She opened the social game now, by saying, agreeably: "Your name is
not a strange one to us, Mr. Chilton. We have often heard you spoken
of in the most affectionate terms by our friends, but not near
neighbors, the Ayletts, of Ridgeley,----county. Is it long since you
met or heard from them?"
"Some months, madam. I hope they were in their usual health when you
last saw them?"
Receiving her affirmative reply with a courteous bow, and the
assurance that he was "happy to hear it," Mr. Chilton turned to
Rosa, and engaged her in conversation upon divers popular topics of
the day, all of which she was careful should conduct them in the
opposite direction from Ridgeley, and his affectionate intimates,
the Ayletts. He appreciated and was grateful for her tact and
delicacy. Her unaffected pleasure at meeting him had been as
pleasant as it was unlooked-for, aware as he was, from Mabel's
letter immediately preceding the rapture of their engagement, that
Rosa must have been staying with her when it occurred. The slander
that had blackened him in the esteem of his betrothed had, he
naturally supposed, injured his reputation beyond hope of retrieval
with her acquaintances. Rosa, her bosom companion, could not but
have heard the whole history, yet met him with undiminished
cordiality, as a valued friend. Either the Ayletts had been
unnaturally discreet, or the faith of the interesting girl in his
integrity was firmer and better worth preserving than he had
imagined in the past. Perhaps, too, since he was but mortal man,
although one whose heritage in the school of experience had been of
the sternest, he was not entirely insensible to the privilege of
promenading the long suite of apartments with the prettiest girl of
the season hanging upon his arm, and granting her undivided
attention to all that he said, indifferent to, or unmindful of, the
flattering notice she attracted.
Over and above all these recommendations to his peculiar regard was
her association with the happy days of his early love. Not an
intonation, not a look of hers, but reminded him of Ridgeley and of
Mabel. It was a perilous indulgence--this recurrence to a dream he
had vowed to forget, but the temptation had befallen him suddenly,
and he surrendered himself to the intoxication.

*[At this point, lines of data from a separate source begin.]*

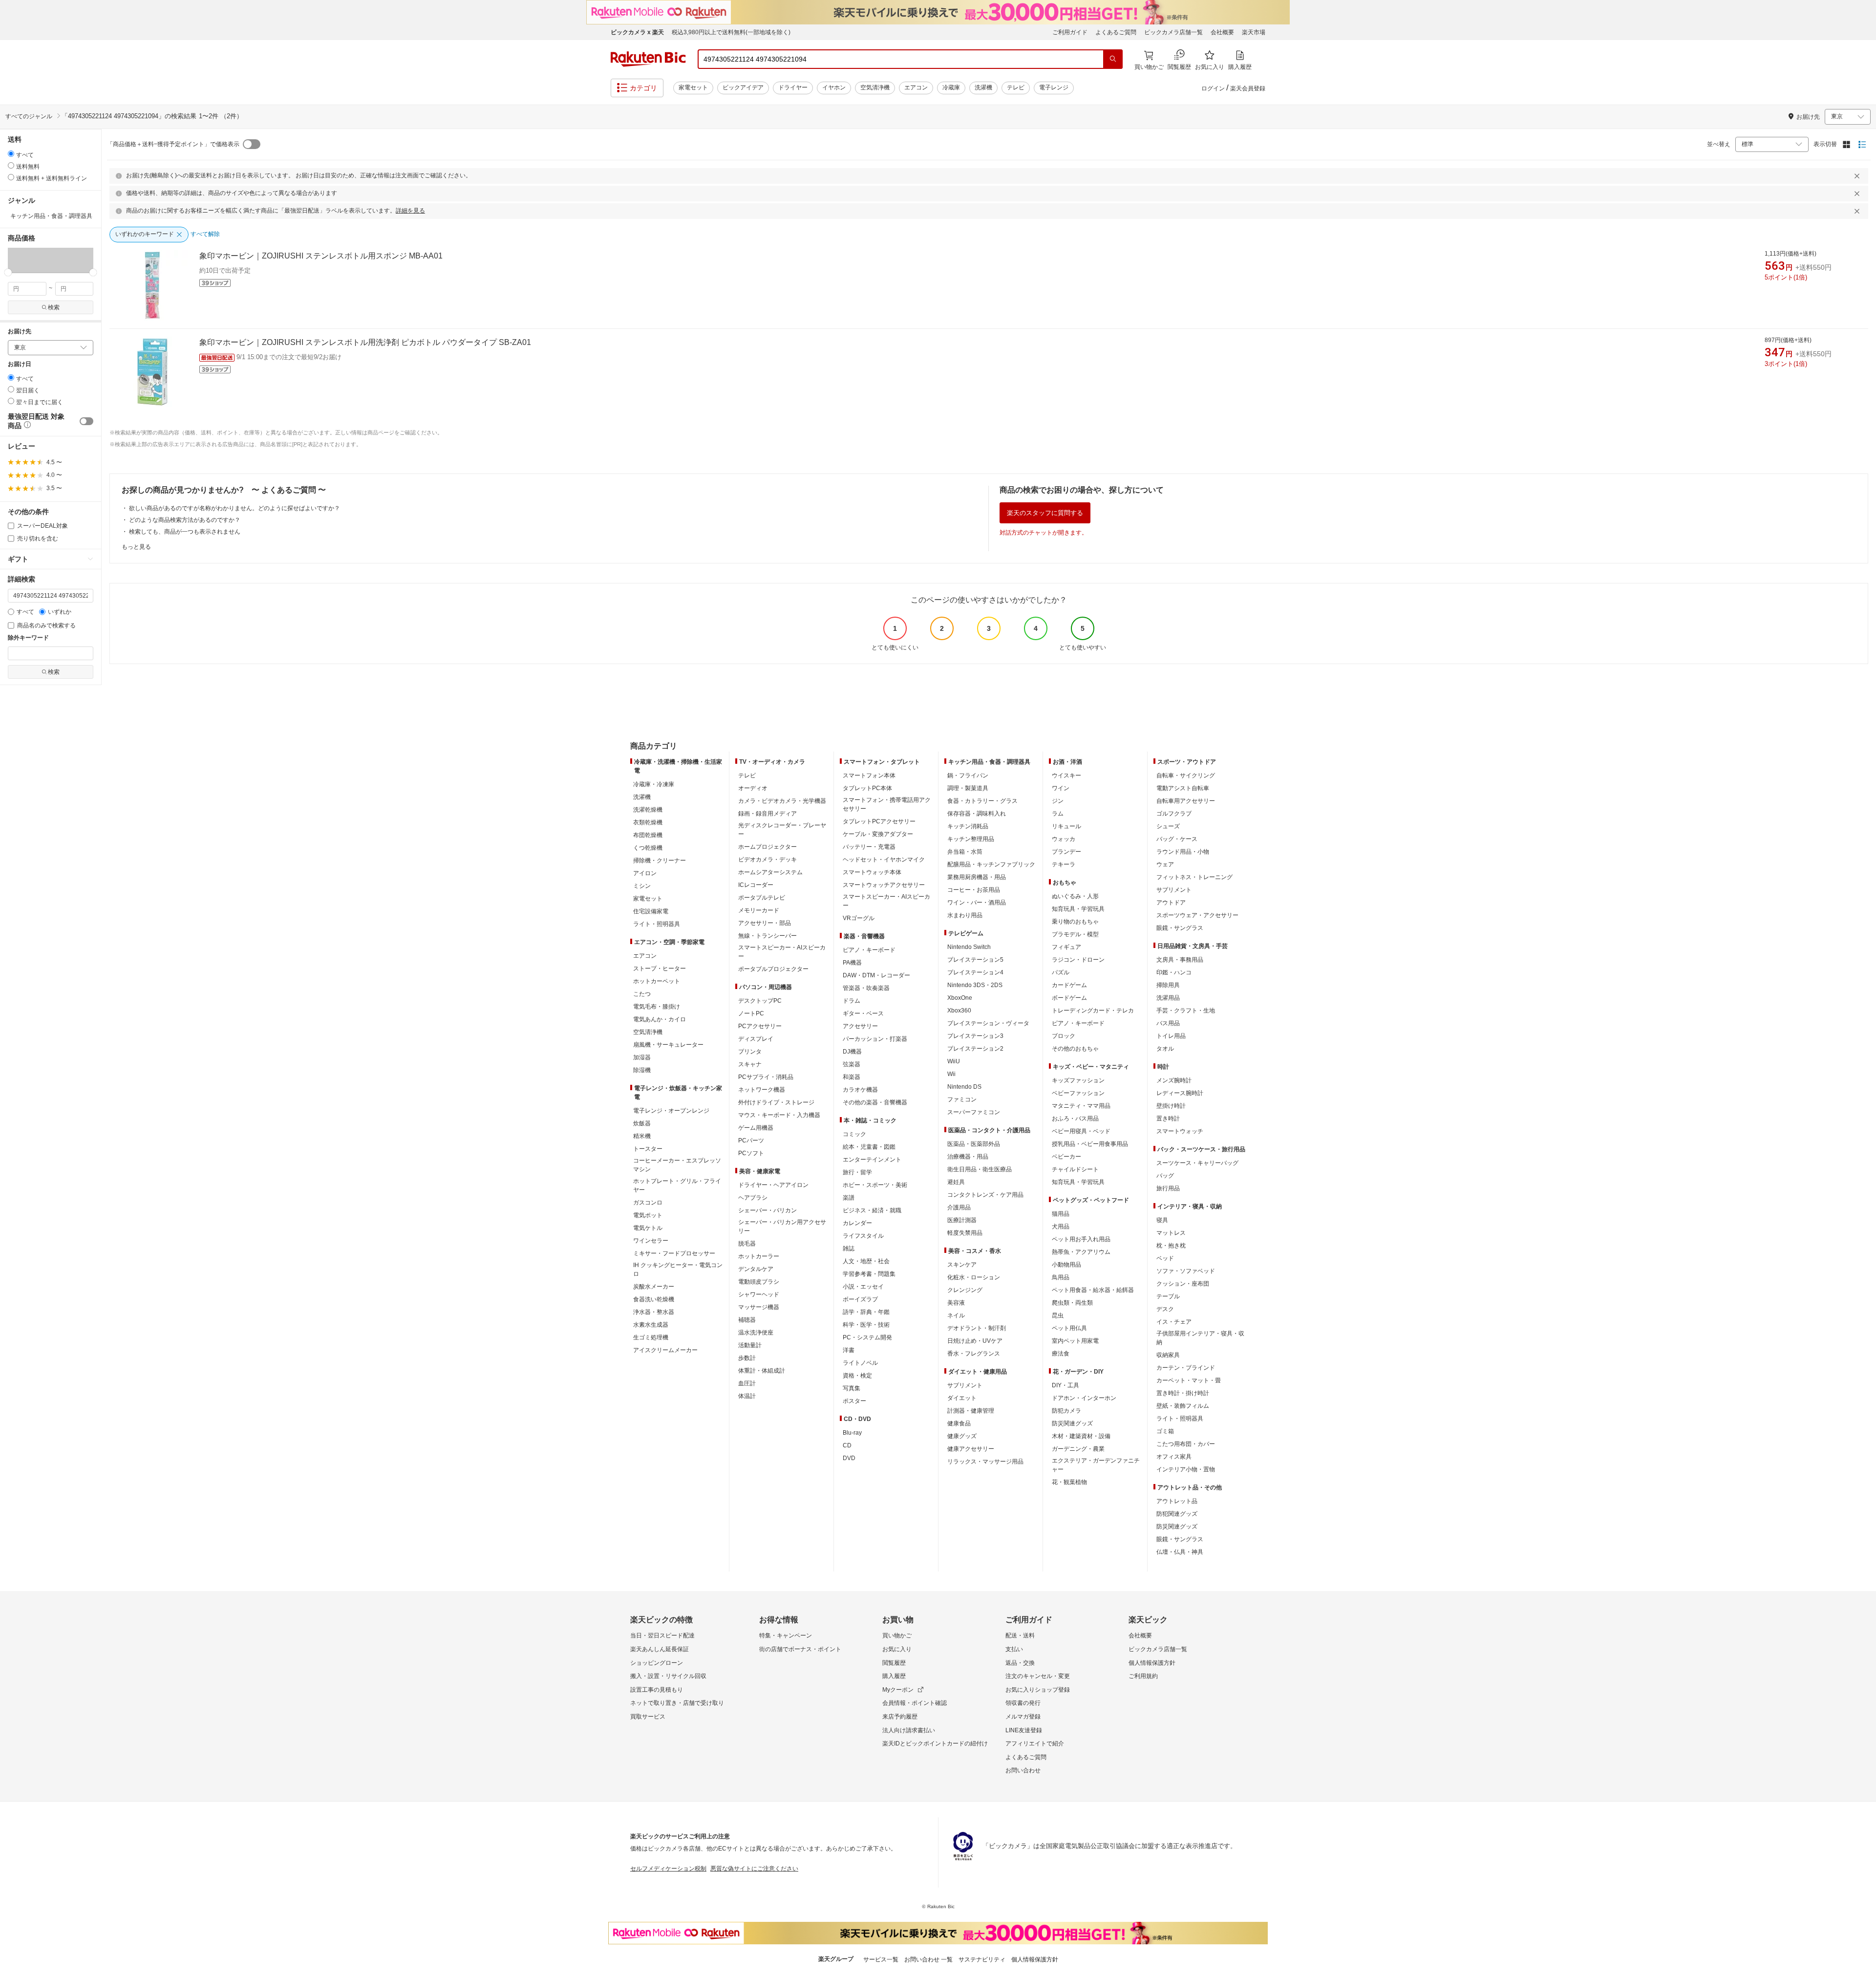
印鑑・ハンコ (1174, 972)
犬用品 (1060, 1226)
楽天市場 (1253, 32)
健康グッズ (962, 1436)
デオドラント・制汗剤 (976, 1328)
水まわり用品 (964, 915)
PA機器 (852, 962)
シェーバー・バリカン (767, 1210)
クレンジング (964, 1290)
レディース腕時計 (1179, 1093)
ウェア (1165, 864)
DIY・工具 (1065, 1385)
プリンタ (750, 1051)
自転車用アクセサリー (1185, 800)
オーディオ (752, 788)
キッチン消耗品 (967, 826)
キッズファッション (1078, 1080)
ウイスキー (1066, 775)
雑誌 (848, 1248)
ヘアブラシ (752, 1197)
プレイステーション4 (975, 972)
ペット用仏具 (1069, 1328)
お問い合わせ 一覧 (928, 1959)
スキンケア (962, 1264)
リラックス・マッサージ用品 (985, 1461)
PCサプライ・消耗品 (765, 1077)
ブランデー (1066, 851)
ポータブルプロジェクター (773, 969)
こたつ (642, 993)
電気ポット (647, 1215)
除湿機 (642, 1070)
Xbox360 (959, 1010)
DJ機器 (852, 1051)
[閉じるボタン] (1858, 176)
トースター (647, 1148)
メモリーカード (758, 910)
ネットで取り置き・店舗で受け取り (677, 1703)
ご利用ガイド (1069, 32)
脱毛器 (747, 1243)
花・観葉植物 (1069, 1482)
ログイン (1213, 88)
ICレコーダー (755, 885)
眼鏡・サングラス (1179, 928)
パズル (1060, 972)
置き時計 (1168, 1118)
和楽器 (851, 1077)
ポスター (854, 1401)
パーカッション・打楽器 (875, 1038)
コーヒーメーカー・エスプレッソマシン (677, 1165)
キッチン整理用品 (970, 839)
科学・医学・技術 (866, 1324)
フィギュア (1066, 947)
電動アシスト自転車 (1182, 788)
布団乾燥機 (647, 835)
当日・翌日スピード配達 (662, 1635)
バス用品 (1168, 1023)
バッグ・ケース (1176, 839)
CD (847, 1445)
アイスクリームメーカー (665, 1350)
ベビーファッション (1078, 1093)
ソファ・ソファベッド (1185, 1271)
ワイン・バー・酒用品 (976, 902)
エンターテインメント (872, 1159)
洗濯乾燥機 (647, 809)
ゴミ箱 (1165, 1431)
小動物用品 (1066, 1264)
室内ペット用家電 (1075, 1340)
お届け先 (19, 331)
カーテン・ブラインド (1185, 1367)
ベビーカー (1066, 1156)
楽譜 (848, 1197)
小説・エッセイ (863, 1286)
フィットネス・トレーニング (1194, 877)
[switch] (86, 421)
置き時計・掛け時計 (1182, 1393)
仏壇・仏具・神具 (1179, 1552)
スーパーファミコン (973, 1112)
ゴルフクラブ (1174, 813)
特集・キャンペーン (785, 1635)
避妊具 (956, 1182)
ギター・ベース (863, 1013)
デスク (1165, 1309)
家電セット (693, 87)
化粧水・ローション (973, 1277)
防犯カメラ (1066, 1410)
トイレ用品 (1171, 1036)
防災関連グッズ (1072, 1423)
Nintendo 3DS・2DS (974, 985)
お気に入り (897, 1649)
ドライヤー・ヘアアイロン (773, 1185)
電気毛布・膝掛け (656, 1006)
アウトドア (1171, 902)
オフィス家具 (1174, 1456)
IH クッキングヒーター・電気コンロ (678, 1269)
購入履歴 (894, 1676)
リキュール (1066, 826)
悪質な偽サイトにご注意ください (754, 1868)
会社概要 (1222, 32)
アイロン (645, 873)
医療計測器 (962, 1220)
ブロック (1063, 1036)
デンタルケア (755, 1269)
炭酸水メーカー (653, 1286)
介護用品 (959, 1207)
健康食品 (959, 1423)
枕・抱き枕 (1171, 1245)
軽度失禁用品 (964, 1232)
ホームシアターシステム (770, 872)
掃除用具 (1168, 985)
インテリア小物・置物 (1185, 1469)
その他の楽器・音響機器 (875, 1102)
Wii (951, 1074)
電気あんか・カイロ (659, 1019)
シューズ (1168, 826)
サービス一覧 (880, 1959)
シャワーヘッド (758, 1294)
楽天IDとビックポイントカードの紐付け (935, 1743)
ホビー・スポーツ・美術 (875, 1185)
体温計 (747, 1396)
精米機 (642, 1136)
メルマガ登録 (1023, 1716)
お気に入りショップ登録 (1037, 1689)
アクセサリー (860, 1026)
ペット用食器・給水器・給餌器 (1093, 1290)
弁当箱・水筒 (964, 851)
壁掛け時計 (1171, 1105)
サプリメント (964, 1385)
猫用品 (1060, 1213)
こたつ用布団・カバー (1185, 1444)
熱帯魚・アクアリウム (1081, 1251)
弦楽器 (851, 1064)
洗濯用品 (1168, 997)
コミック (854, 1134)
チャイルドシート (1075, 1169)
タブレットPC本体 (867, 788)
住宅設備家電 (650, 911)
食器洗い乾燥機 (653, 1299)
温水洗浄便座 (755, 1332)
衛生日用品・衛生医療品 (979, 1169)
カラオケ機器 (860, 1089)
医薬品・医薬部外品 (973, 1144)
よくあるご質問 (1115, 32)
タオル (1165, 1048)
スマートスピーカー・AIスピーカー (782, 952)
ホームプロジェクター (767, 846)
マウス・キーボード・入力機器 (779, 1115)
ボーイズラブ (860, 1299)
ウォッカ (1063, 839)
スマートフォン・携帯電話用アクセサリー (887, 804)
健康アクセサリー (970, 1448)
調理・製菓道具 (967, 788)
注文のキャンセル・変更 (1037, 1676)
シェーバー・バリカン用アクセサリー (782, 1226)
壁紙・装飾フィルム (1182, 1405)
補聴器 (747, 1319)
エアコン (916, 87)
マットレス (1171, 1232)
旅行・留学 (857, 1172)
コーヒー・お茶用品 (973, 889)
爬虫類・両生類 (1072, 1302)
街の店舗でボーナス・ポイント (800, 1649)
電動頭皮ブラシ (758, 1281)
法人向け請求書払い (908, 1730)
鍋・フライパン (967, 775)
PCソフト (751, 1153)
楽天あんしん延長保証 (659, 1649)
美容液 (956, 1302)
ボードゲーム (1069, 997)
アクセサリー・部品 (764, 923)
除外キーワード (28, 638)
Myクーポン (898, 1689)
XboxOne (959, 997)
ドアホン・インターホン (1084, 1398)
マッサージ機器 (758, 1307)
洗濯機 (983, 87)
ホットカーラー (758, 1256)
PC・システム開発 (867, 1337)
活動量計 (750, 1345)
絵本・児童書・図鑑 (869, 1146)
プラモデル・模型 (1075, 934)
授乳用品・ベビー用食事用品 (1090, 1144)
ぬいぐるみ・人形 (1075, 896)
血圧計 (747, 1383)
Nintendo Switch (969, 947)
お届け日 (19, 364)
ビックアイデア (743, 87)
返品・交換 (1020, 1662)
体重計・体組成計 (761, 1370)
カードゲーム (1069, 985)
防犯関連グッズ (1176, 1513)
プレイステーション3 (975, 1036)
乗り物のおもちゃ (1075, 921)
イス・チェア (1174, 1321)
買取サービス (647, 1716)
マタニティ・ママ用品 (1081, 1105)
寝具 (1162, 1220)
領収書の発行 (1023, 1703)
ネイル (956, 1315)
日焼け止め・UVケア (974, 1340)
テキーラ (1063, 864)
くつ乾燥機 (647, 847)
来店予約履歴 (899, 1716)
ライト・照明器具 (656, 924)
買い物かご (897, 1635)
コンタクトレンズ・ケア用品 (985, 1194)
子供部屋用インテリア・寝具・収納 (1200, 1338)
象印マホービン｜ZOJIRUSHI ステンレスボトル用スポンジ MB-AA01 (321, 256)
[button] (29, 260)
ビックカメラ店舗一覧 (1173, 32)
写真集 (851, 1388)
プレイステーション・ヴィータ (988, 1023)
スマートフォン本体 (869, 775)
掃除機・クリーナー (659, 860)
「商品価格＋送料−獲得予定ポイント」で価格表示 (173, 144)
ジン (1058, 800)
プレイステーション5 (975, 959)
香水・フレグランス (973, 1353)
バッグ (1165, 1175)
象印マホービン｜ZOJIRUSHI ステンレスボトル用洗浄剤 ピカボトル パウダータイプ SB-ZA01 (365, 342)
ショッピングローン (656, 1662)
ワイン (1060, 788)
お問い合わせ (1023, 1770)
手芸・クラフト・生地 (1185, 1010)
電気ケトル (647, 1228)
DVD (849, 1458)
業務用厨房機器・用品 (976, 877)
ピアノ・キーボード (869, 950)
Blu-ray (852, 1432)
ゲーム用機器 (755, 1127)
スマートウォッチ (1179, 1131)
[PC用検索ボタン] (1113, 59)
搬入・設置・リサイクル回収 (668, 1676)
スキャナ (750, 1064)
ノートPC (751, 1013)
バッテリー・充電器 (869, 846)
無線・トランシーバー (767, 935)
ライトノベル (860, 1362)
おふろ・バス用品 (1075, 1118)
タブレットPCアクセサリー (879, 821)
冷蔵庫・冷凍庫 (653, 784)
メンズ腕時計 (1174, 1080)
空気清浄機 (875, 87)
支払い (1014, 1649)
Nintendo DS (964, 1086)
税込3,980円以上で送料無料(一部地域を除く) (731, 32)
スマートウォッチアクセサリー (884, 885)
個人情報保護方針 (1152, 1662)
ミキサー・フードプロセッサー (674, 1253)
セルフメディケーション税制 (668, 1868)
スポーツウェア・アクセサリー (1197, 915)
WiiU (953, 1061)
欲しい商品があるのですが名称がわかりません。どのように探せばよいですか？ (234, 508)
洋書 (848, 1350)
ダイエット (962, 1398)
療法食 (1060, 1353)
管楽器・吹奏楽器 (866, 988)
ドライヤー (793, 87)
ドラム (851, 1000)
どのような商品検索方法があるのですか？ (184, 520)
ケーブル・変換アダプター (878, 834)
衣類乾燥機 (647, 822)
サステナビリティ (982, 1959)
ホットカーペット (656, 981)
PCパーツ (751, 1140)
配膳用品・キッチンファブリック (991, 864)
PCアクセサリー (760, 1026)
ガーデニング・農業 (1078, 1448)
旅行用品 (1168, 1188)
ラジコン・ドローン (1078, 959)
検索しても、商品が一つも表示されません (184, 531)
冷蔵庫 (951, 87)
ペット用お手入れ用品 (1081, 1239)
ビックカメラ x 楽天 (637, 32)
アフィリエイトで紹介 (1034, 1743)
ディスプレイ (755, 1038)
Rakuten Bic (648, 59)
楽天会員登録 (1247, 88)
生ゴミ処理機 (650, 1337)
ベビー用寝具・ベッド (1081, 1131)
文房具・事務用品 (1179, 959)
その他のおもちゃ (1075, 1048)
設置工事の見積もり (656, 1689)
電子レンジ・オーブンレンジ (671, 1110)
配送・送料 (1020, 1635)
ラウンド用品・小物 (1182, 851)
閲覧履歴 (894, 1662)
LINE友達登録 (1023, 1730)
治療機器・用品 (967, 1156)
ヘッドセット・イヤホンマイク (884, 859)
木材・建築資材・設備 (1081, 1436)
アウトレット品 (1176, 1501)
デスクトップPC (760, 1000)
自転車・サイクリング (1185, 775)
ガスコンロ (647, 1202)
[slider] (8, 272)
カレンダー (857, 1223)
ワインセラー (650, 1240)
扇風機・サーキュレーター (668, 1044)
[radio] (11, 154)
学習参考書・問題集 (869, 1273)
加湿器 (642, 1057)
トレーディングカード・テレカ (1093, 1010)
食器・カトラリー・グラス (982, 800)
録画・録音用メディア (767, 813)
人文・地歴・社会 (866, 1261)
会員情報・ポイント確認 (914, 1703)
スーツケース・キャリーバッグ (1197, 1163)
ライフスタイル (863, 1235)
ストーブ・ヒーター (659, 968)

Yes! she was going to the President's levee that evening, Rosa said.
A sort of raree-show--was it not? with the Chief Magistrate for head
mountebank. He was worse off in one respect than the poorest
cottager in the nation he was commonly reported to govern, inasmuch
as he had not the right to invite whom he pleased to his house, and
when the mob overran his premises he must treat all with equal
affability. She pitied his wife! She would rather, if the choice
were offered her, be one of the revolving wax dummies used in
shop-windows for showing the latest style of evening costume and
hair-dressing--for the dolls had no wits of their own to begin with,
and were not expected to say clever things, as the President's
consort was, after she had lost hers in the crush of the aforesaid
mob, who eyed her freely as an appendage to their chattel, the man
they had bought by their votes, and put in the highest seat in the
Republic. No! she was not provided with an escort to the White
House. She did not know three people in Washington beside her
relatives, and, looking forward to creeping into the palatial East
Room at her uncle's back, or in the shadow of her cousin's husband,
the vision of enjoyment had not been exactly enrapturing--BUT, her
companion's proposal to join their party and help elbow the crowd
away from her, lent a different coloring to the horizon.